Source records
+++++

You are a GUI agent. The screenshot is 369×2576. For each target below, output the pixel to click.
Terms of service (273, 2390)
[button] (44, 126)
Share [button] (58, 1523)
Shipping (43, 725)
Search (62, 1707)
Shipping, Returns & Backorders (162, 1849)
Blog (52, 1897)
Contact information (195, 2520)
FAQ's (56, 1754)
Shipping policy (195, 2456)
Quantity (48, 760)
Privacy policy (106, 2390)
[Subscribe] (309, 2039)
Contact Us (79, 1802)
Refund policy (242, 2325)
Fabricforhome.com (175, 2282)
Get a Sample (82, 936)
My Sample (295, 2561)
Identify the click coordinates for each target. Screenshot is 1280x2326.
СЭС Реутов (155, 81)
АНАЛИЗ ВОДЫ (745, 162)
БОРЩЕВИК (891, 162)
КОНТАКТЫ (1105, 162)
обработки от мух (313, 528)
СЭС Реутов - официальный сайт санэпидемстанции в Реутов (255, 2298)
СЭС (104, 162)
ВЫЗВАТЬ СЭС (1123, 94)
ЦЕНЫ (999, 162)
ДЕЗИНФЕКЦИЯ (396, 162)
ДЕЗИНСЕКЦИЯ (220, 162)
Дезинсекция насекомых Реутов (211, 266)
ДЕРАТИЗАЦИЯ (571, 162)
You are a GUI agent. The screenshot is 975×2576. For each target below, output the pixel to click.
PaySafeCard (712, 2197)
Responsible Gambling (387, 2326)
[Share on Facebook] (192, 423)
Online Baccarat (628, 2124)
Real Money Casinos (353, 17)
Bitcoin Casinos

+++++

Requirement:
Repeat the lines above, from the one containing "БОРЩЕВИК (891, 162)" to the final line, word for word and with nothing else.

Task response:
БОРЩЕВИК (891, 162)
КОНТАКТЫ (1105, 162)
обработки от мух (313, 528)
СЭС Реутов - официальный сайт санэпидемстанции в Реутов (255, 2298)
СЭС (104, 162)
ВЫЗВАТЬ СЭС (1123, 94)
ЦЕНЫ (999, 162)
ДЕЗИНФЕКЦИЯ (396, 162)
ДЕЗИНСЕКЦИЯ (220, 162)
Дезинсекция насекомых Реутов (211, 266)
ДЕРАТИЗАЦИЯ (571, 162)
You are a GUI agent. The screenshot is 975×2576. For each target below, output the pixel to click.
PaySafeCard (712, 2197)
Responsible Gambling (387, 2326)
[Share on Facebook] (192, 423)
Online Baccarat (628, 2124)
Real Money Casinos (353, 17)
Bitcoin Casinos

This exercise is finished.